The statement was written by Hamilton’s creator, Lin-Manuel Miranda, in collaboration with the show’s director, Thomas Kail, and lead producer Jeffrey Seller, with input from cast members. Hamilton, which has been hugely successful, is a musical based on Ron Chernow’s 2004 biography of Alexander Hamilton (1755/57–1804), a significant figure in the American Revolution and the early days of the United States.
In 2016, the show received a record-setting 16 Tony nominations and took home 11. It was also the recipient of the 2016 Grammy Award for Best Musical Theater Album and won the 2016 Pulitzer Prize for Drama.
President-elect Donald Trump responded to Dixon’s polite and conciliatory--one might say, overly polite and conciliatory--remarks aimed at the incoming vice president (when audience members booed at the mention of Pence’s name, Dixon told them, “There’s nothing to boo here, ladies and gentlemen. There’s nothing to boo here. We’re all here sharing a story of love”), with a series of thuggish Tweets Saturday and Sunday.
Trump first wrote, “Our wonderful future VP Mike Pence was harassed last night at the theater by the cast of Hamilton, cameras blazing. This should not happen!”
How would Trump propose to prevent such comments? It is no idle threat when an individual who will soon have the FBI and the intelligence-military apparatus at his disposal insists that “This should not happen!” Dixon replied, in a Tweet of his own, that “conversation is not harassment, sir.”
Trump’s next message read: “The theater must always be a safe and special place. The cast of Hamilton was very rude last night to a very good man, Mike Pence. Apologize!” And finally: “The cast and producers of Hamilton, which I hear is highly overrated, should immediately apologize to Mike Pence for their terrible behavior.”
The demand that critics should “apologize” for criticizing a public official is an expression of authoritarianism. Along the same lines, Trump’s first response to protests after the November 8 election blamed the demonstrations on “professional protesters, incited by the media.” One of those being considered for the post of director of Homeland Security in a Trump administration, Milwaukee County Sheriff David Clarke, wrote a series of Tweets last week calling for a “state of emergency” to be declared and for the ongoing anti-Trump protests to be “quelled” by the military.
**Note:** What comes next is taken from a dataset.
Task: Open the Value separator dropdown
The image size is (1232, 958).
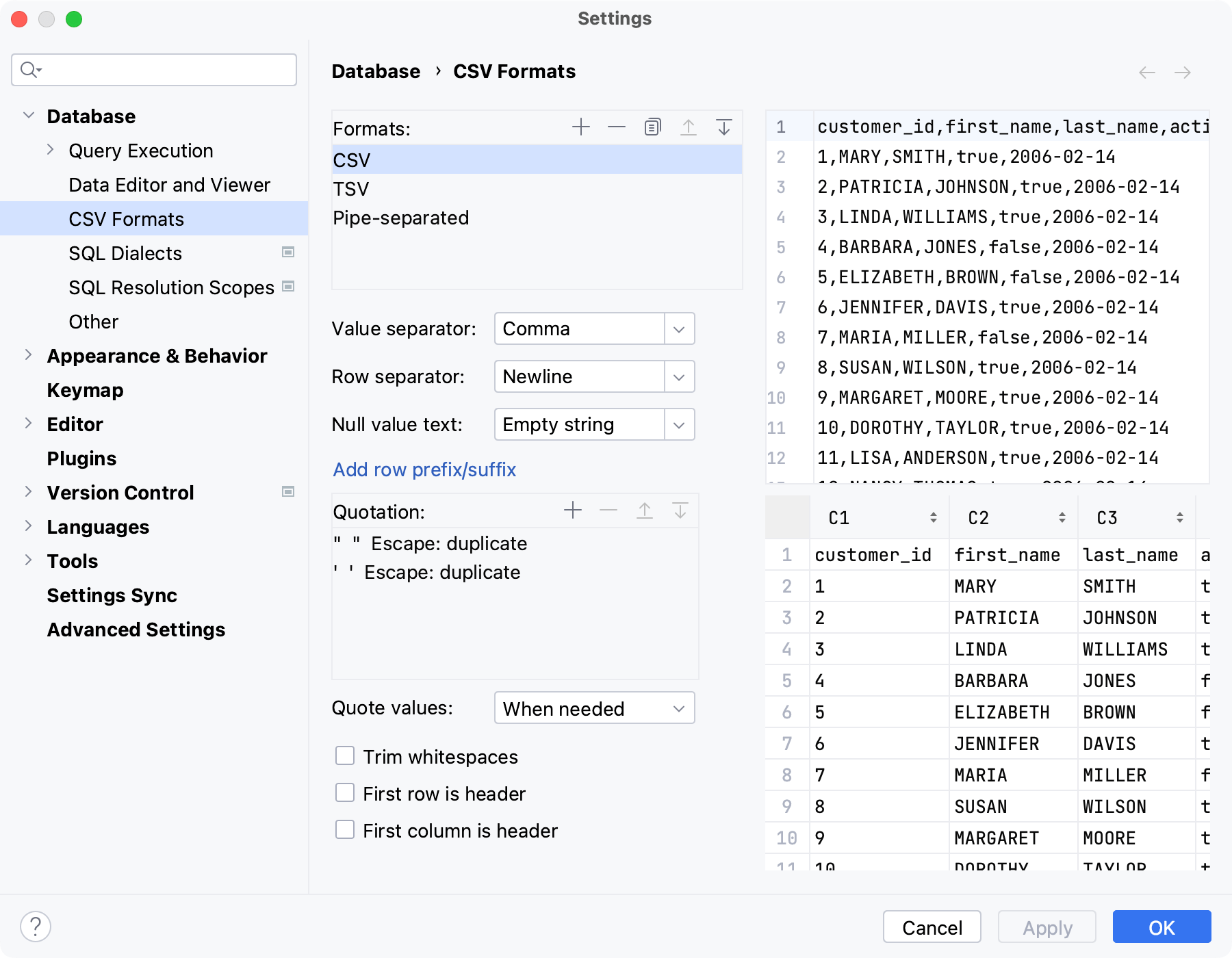Action: click(678, 328)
Pence struck a more dignified pose than Trump in response to the Hamilton incident. He told Chris Wallace of Fox News, “I really enjoyed watching Hamilton. It was a real joy to be there. I heard a few boos. I wasn’t offended by what was said.”
This is mere posturing. The vice president-elect is a hardened right-winger. As a talk show host, congressman and governor of Indiana, Pence advanced views typical of the Christian fundamentalist and Tea Party right. He strongly supported the invasions of Afghanistan and Iraq, the Bush administration’s “war on terror,” and each measure aimed against Iran and Syria. He voted in favor of every attack on democratic rights and the expansion of NSA and CIA surveillance powers.
Pence has been hostile to social spending and public education and is a furious opponent of abortion and gay rights. The Indiana congressman gloated in 2005 that Hurricane Katrina had cleared the way for “free market” solutions in New Orleans and the Gulf Coast generally.
In 2015, as governor, Pence signed the Religious Freedom Restoration Act, which permitted individuals and companies to discriminate based on their “religious beliefs.” Advance America, an ultra-right Christian outfit, explained on its web site that the law means “Christian bakers, florists and photographers should not be punished for refusing to participate in a homosexual marriage!”